Devaki is later arrested by the police. During interrogation, she tells Pratap that she intentionally allowed herself to be captured in order to personally convince him of her innocence. Soon afterward, Devaki escapes from police custody. Her words begin to affect Pratap, who reviews the old case files and notices several inconsistencies. He questions his current chief Patil, who had testified as an eyewitness against Devaki during the original investigation. Patil dismisses Pratap's concerns and orders him to focus solely on arresting Devaki, causing Pratap to grow suspicious of him.

Meanwhile, Devaki and Kashi continue investigating Thousif's network and discover that he owned a bank locker. Devaki gains access to it by posing as Thousif's widow and retrieves a USB drive hidden inside.

Soon afterward, the criminal group pursuing Devaki kidnaps Adya and demands the USB drive in exchange for her release. Devaki manages to rescue Adya after killing the kidnappers. During the confrontation, it is revealed that Adya is actually Thousif's daughter. After killing Thousif years earlier, Devaki had adopted and raised Adya as her own child.

Devaki examines the contents of the USB drive and discovers transaction records connected to several criminals previously unknown to the authorities, including Patil himself.

Devaki later contacts Pratap and offers to surrender. Pratap agrees and heads to the meeting location. However, Patil arrives before him, shoots Devaki, and seizes the USB drive. Patil later attempts to sell the drive to a terrorist associate, but he is caught red-handed and arrested by his own department.

It is then revealed that Devaki's surrender had been part of a plan devised by her and Pratap, who knew Patil was tapping their conversation and would attempt to intervene. Devaki had faked her death during the confrontation. With Patil exposed, Devaki's name is finally cleared.

== Soundtrack ==

The film's background score is done by Midhun Mukundhan . The soundtracks are composed by Nilima Rao & Rakesh U P (RaknNili). The music rights were acquired by PRK Audio.

Tracklist
| No. | Title | Lyrics | Singer(s) | Length |
|---|---|---|---|---|
| 1. | "Theera Mouna" | Pratap Bhatt | Deepak Doddera | 3:39 |
| 2. | "Yendu Helada" | Vishwajith Rao | Nilima Rao | 3:23 |
| 3. | "Naanu Nanena" | Vishwajith Rao | Pooja. B. S | 4:42 |
| 4. | "Nannella Kanasu" | Pratap Bhatt | Nikita Bharadwaj | 3:12 |

== Release and reception ==
The movie released on 26 July 2019 worldwide across 80 centres. It premiered on 24 July 2019 in London.

=== Critical reception ===
Jagadish Angadi of Deccan Herald rated the film 4/5 stars and wrote, "Each frame is a visual treat. The many edge-of-the-seat moments in Mahira are admirably balanced by the emotional scenes. The viewers are never let down and are kept hooked to the story, be it with suspense or sentiment." Shyam Prasad S. of Bangalore Mirror gave the film 3/5 stars and wrote, "There isn’t a loose end and the screenplay sits tight in what the director attempts to do. The film is technically sound even if it is sometimes hard to connect with the story emotionally."

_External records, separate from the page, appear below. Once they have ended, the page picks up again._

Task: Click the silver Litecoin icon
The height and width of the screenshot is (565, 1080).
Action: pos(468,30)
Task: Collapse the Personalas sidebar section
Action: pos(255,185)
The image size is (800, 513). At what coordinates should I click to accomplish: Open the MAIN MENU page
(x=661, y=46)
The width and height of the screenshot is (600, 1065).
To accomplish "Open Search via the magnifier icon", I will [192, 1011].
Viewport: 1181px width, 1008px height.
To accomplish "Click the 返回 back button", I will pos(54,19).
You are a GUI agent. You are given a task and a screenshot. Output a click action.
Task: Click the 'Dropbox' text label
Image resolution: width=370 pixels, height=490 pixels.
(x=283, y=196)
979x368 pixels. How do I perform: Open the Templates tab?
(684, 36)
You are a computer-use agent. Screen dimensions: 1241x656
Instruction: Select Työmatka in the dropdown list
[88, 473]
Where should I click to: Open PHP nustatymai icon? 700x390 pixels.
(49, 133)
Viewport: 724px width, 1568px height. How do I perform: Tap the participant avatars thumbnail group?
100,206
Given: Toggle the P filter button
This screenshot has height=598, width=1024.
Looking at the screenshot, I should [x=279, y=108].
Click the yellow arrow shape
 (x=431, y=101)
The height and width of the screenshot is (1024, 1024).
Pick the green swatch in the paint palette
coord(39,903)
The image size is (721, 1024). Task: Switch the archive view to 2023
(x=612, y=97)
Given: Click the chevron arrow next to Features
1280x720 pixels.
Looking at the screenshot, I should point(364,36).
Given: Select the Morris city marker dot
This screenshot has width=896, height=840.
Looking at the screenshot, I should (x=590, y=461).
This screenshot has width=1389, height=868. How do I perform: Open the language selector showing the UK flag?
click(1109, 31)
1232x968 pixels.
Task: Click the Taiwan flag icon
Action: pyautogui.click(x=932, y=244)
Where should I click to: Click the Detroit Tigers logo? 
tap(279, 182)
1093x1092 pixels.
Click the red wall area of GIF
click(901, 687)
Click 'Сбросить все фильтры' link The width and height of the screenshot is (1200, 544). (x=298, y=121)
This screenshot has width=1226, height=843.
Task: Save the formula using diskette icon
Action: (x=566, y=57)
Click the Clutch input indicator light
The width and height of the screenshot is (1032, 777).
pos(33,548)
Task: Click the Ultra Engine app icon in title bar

A. Sharadhaa of The New Indian Express gave it 3/5 stars and wrote, "A female-centric film, this suspense thriller is Mahesh’s first attempt at an action-packed emotional drama, highly influenced by Hollywood films." Shashiprasad S. M. of The Asian Age wrote, "Despite a few shortcomings, Mahira guarantees the audience a change that they will not regret but commend the efforts for a brave attempt in the end." Aravind Shwetha of The News Minute wrote, "Though the actors have performed well, the film falls back on a predictable formula."